Acercarse a esta rotonda desde Gran Plaza por Eduardo Dato o desde Luis Montoto por Luis de Morales causa inquietud en un principio, al ver la longitud de la cola de vehículos esperando para alcanzar el cruce; enfado luego, cuando ves que pasan los minutos y apenas avanzas; y perplejidad luego cuando, al fin, alcanzas la encrucijada y ¡compruebas que tampoco hay tanto flujo de vehículos entrando desde el centro o por San Francisco Javier! ¿Por qué entonces semejante colapso?
A mi modesto entender, hay un evidente fracaso en la sincronización de los semáforos, que se mantienen cerrados durante mucho tiempo y, al cambiar de color, pasan a ámbar intermitente y tienes que volver a pararte para dejar pasar a los coches que aún estaban pendientes de cruzar desde tu izquierda. Y la siguiente pregunta cae por su propio peso. ¿De veras no se puede coordinar mejor? Es sonrojante.
No puedo creerme que el mero paso de un tranvía cada ocho o diez minutos impida una mejor coordinación semafórica. ¡Pero es que el atasco afecta incluso a los peatones! Son innumerables las quejas (la de mi hija por ejemplo, que es la que más resuena en mi casa a su regreso del instituto) acerca de los tiempos de paso en los cruces de peatones. Y de su falta de sincronía con el siguiente cruce.

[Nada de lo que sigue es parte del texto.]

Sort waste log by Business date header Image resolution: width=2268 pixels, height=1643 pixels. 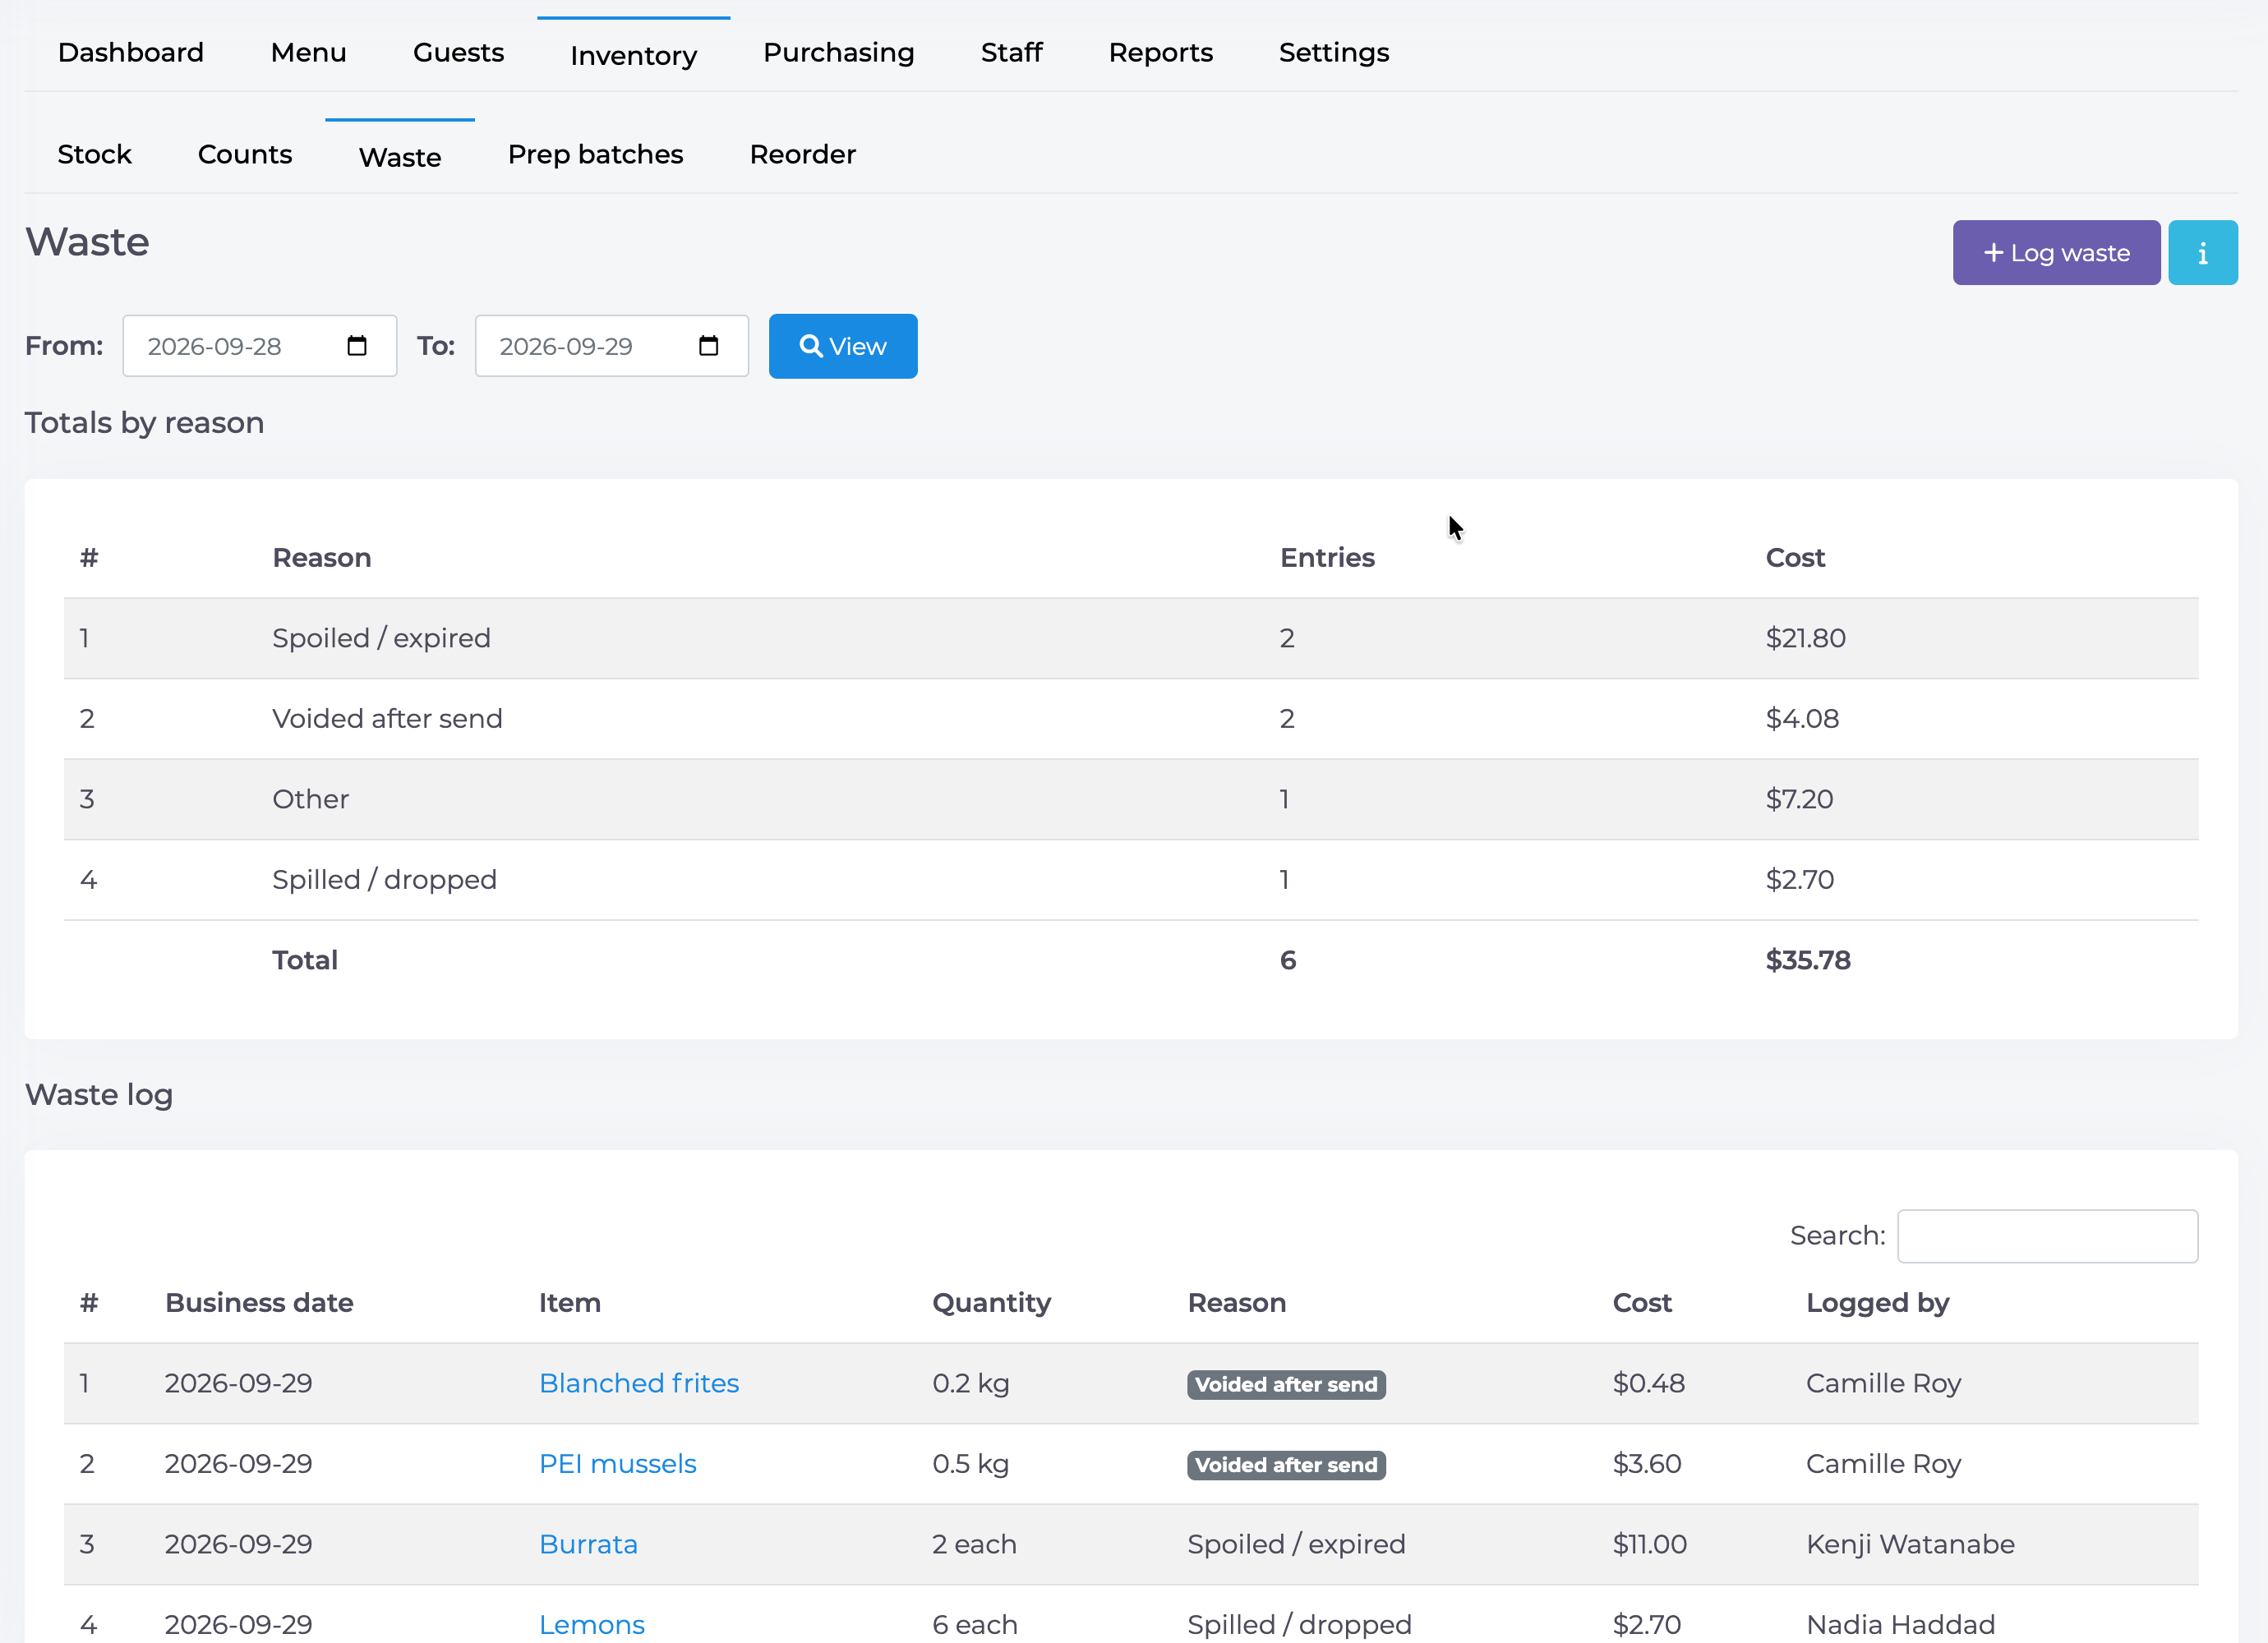(x=259, y=1303)
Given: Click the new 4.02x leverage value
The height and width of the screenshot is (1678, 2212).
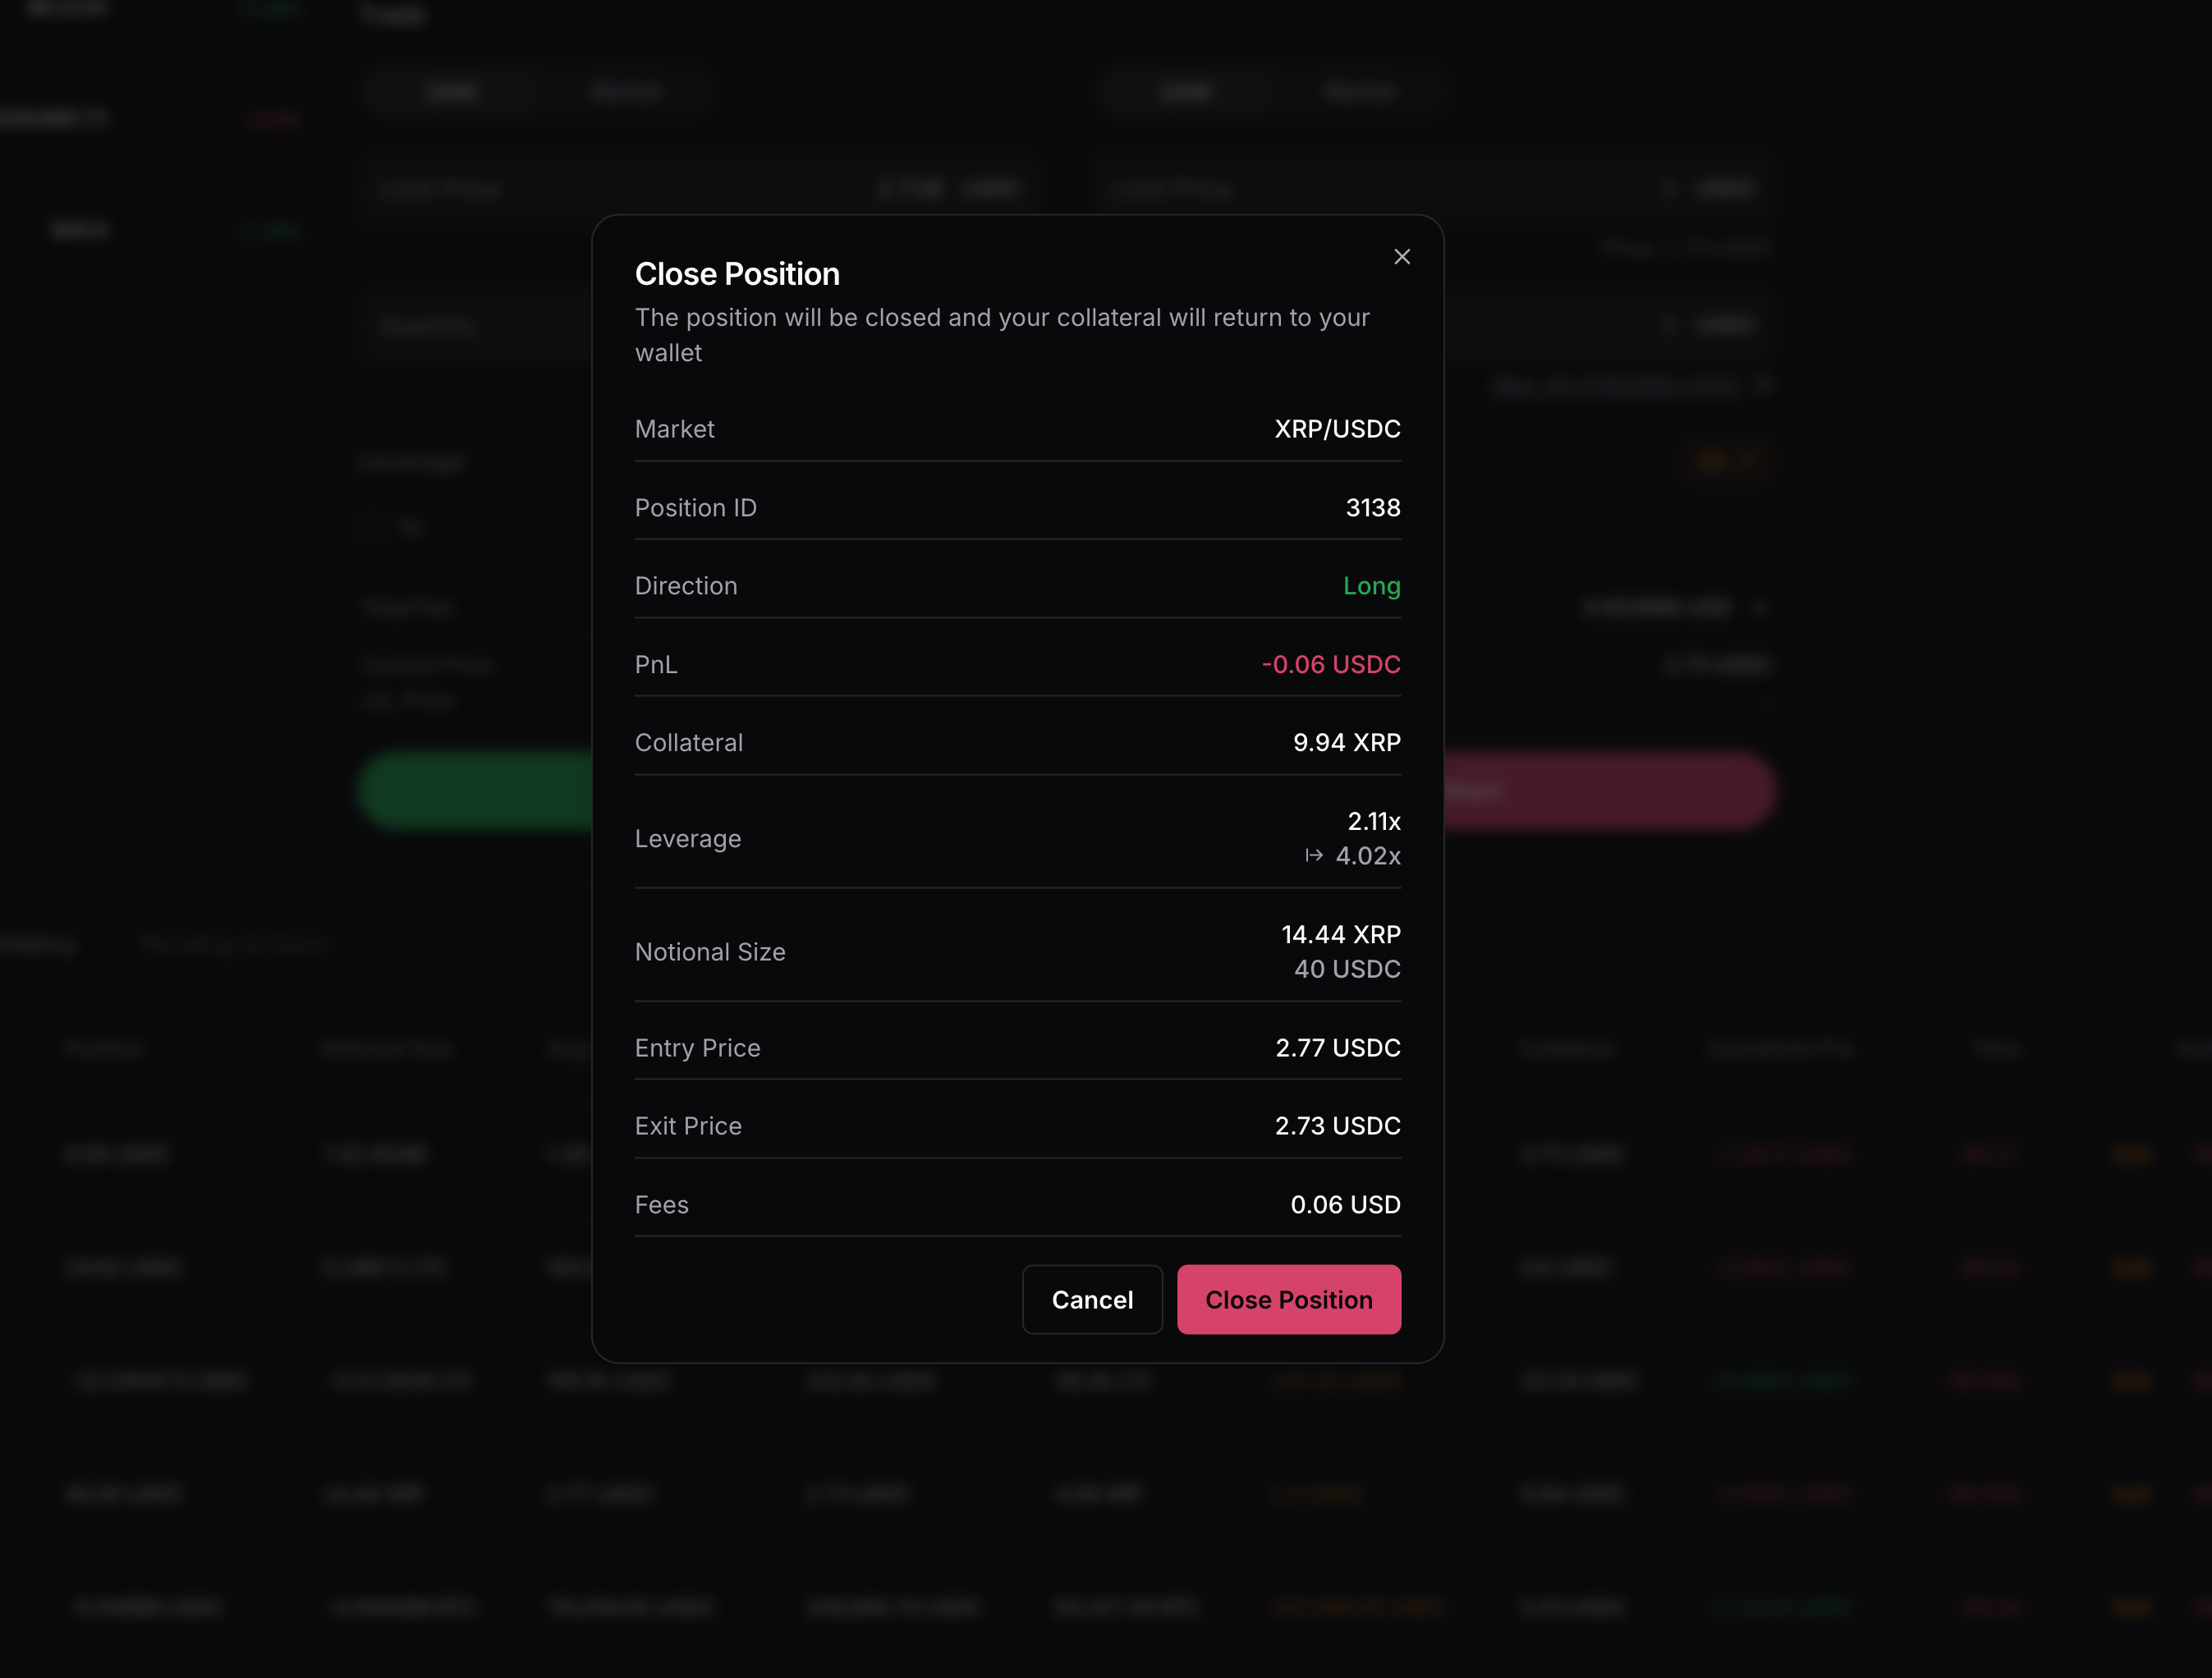Looking at the screenshot, I should (x=1367, y=856).
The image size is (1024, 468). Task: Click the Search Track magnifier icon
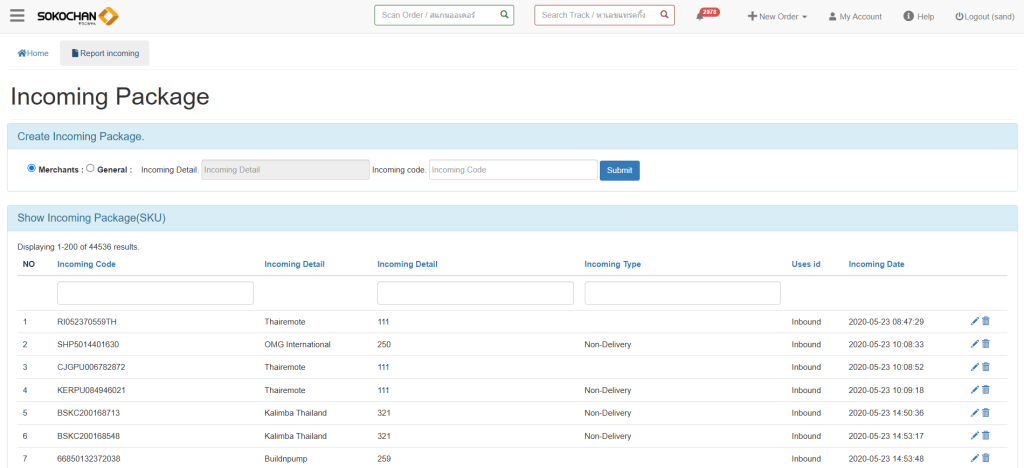(665, 15)
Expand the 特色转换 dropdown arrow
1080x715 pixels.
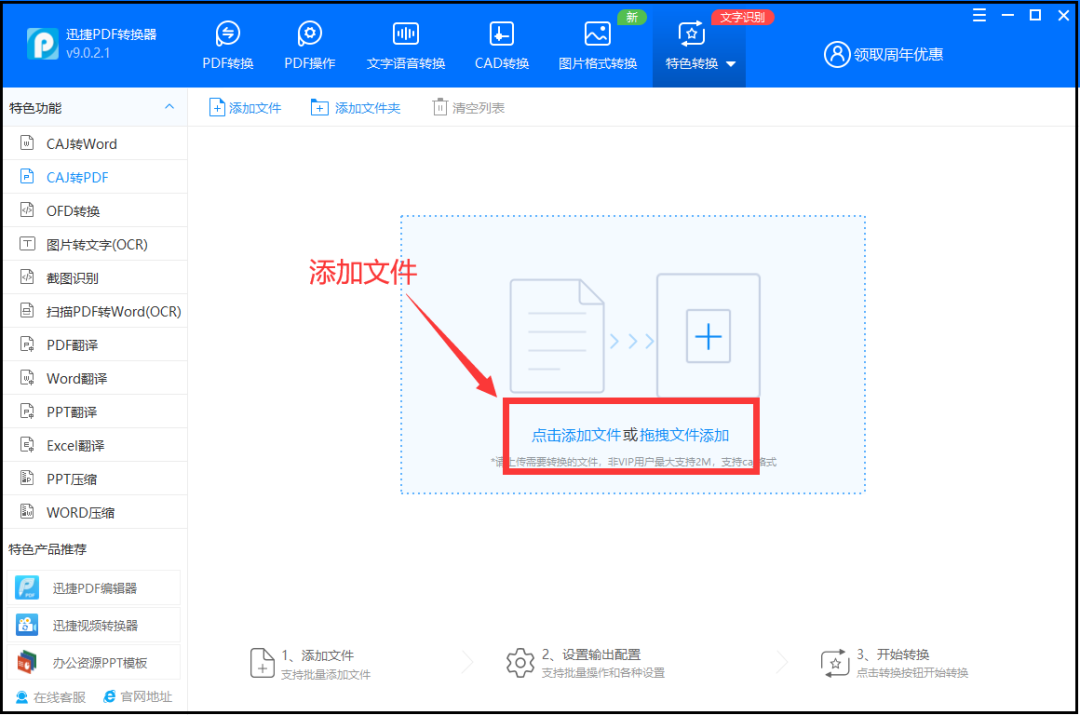731,64
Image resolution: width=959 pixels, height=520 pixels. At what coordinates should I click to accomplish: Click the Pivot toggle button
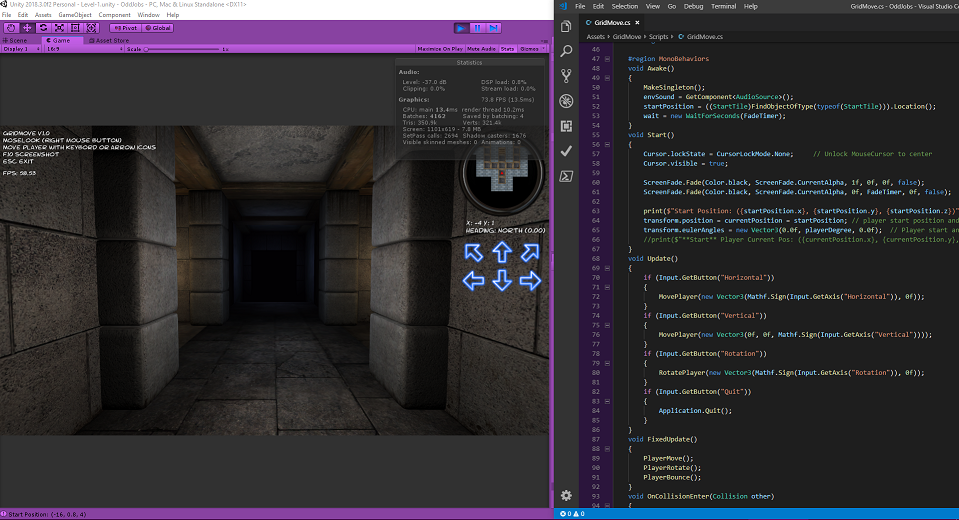pos(125,28)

En el esperpento de cada día se ven sumidos también los policías locales que, enviados para intentar arreglar el problema, se ven superados por el colapso de vehículos y peatones, mostrando en sus caras y gestos la desesperación del que es incapaz de resolver el problema.
Alguno de estos días, subido en mi bus de la línea 32 esperando a alcanzar el cruce desde Eduardo Dato para girar a la derecha en Luis de Morales, parados ya a la altura del hospital San Juan de Dios, he temido que apareciera un helicóptero, tirara del colectivo hacia arriba y nos terminara depositando en unas cocheras de Tussam rodeados de autobuses cerrados a cal y canto, llenos de cadáveres de viajeros con muecas de asombro y desesperación. Es una película que, sinceramente, agradecería dejar de protagonizar.